Dually Fed Permanent Magnet Synchronous Generator Condition Monitoring Using Generator Current

Paper i proceeding, 2013

As the number of installed wind turbines steadily increase in the world, better and more efficient maintenance procedures are needed. Condition monitoring is one method which increases the efficiency of maintenance as it provides information on the current state of the turbine, which in turn determines when and what type of maintenance is needed. This paper presents an extension of a previously derived method that is able to detect generator winding faults as well as faults in the mechanical part of the drive train. The method is here applied on a setup consisting of a generator with dual windings connected to two completely isolated, individual controlled inverters.

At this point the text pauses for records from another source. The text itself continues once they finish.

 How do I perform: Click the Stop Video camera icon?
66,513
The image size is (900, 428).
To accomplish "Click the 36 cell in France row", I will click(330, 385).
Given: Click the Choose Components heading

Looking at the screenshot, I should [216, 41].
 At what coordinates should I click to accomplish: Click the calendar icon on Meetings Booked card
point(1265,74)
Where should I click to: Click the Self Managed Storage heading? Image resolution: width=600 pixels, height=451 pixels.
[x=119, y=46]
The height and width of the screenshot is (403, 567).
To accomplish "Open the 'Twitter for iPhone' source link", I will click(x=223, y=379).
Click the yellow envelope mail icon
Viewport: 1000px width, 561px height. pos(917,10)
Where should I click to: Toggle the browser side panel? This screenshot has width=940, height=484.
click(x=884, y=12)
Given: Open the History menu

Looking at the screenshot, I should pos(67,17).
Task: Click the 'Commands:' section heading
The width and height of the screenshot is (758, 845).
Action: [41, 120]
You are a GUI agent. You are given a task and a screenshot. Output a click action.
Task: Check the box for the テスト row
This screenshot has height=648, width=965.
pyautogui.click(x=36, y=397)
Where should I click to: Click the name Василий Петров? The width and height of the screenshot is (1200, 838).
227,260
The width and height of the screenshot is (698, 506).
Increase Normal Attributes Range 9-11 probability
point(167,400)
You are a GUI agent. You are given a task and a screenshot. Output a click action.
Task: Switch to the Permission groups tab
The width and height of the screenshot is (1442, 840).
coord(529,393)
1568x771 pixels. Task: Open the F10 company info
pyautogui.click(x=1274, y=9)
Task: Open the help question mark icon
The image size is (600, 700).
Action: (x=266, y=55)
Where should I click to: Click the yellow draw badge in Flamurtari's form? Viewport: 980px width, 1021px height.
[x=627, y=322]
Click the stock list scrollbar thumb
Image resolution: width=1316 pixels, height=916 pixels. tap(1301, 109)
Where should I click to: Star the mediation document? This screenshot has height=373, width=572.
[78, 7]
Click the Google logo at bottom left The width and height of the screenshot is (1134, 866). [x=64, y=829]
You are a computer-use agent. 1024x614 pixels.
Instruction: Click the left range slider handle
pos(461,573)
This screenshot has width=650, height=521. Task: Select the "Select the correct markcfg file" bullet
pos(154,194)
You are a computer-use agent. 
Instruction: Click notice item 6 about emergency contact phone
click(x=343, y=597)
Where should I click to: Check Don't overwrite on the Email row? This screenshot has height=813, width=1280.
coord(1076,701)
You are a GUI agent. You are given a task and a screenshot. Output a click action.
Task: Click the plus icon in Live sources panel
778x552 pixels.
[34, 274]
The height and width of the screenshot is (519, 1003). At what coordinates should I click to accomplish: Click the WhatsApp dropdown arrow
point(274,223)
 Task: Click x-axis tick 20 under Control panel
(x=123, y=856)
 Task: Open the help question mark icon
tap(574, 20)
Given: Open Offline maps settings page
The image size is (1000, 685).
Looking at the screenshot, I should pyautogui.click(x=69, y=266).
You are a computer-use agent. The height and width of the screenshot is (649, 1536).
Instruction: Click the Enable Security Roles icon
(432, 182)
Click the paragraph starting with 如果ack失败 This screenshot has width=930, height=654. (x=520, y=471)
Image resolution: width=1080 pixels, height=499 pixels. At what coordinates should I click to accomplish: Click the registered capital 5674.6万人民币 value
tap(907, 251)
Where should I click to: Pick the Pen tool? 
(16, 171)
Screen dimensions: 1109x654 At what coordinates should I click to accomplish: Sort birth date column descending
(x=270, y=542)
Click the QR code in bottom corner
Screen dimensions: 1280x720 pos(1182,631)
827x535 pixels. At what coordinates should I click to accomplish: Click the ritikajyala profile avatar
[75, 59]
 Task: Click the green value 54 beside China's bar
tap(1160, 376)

Furthermore, the investigated method includes the use of an observer system for estimating the generator rotor position and generator speed, extending the original method to a sensorless operation. The observer system consists of a flux observer and a phase looked loop. The simulated model is based on data from a direct driven wind turbine generator in the MW range. Since the machine in this paper is dually fed, faults in the electrical system are more easily detected by comparing the outputs from both converters, which under normal conditions are identical. With the knowledge on how the observer is constructed and how it reacts to parameter errors, it is shown that the resulting effects of the phase looked loop during an electrical fault can be utilized when determining in which part of the generator the fault has accorded, without the need to look at the two different outputs individually. It is also shown that mechanical imbalances are detectable but nothing is gained by having a system consisting of two sets of separated electrical windings compared to a system with a single electrical winding. Differentiating between electrical and mechanical faults is possible by observing the frequency content in the monitored quantities, as mechanical faults creates and oscillation at the generators mechanical rotating frequency where electrical faults frequency content is a multiple of the generators electrical frequency.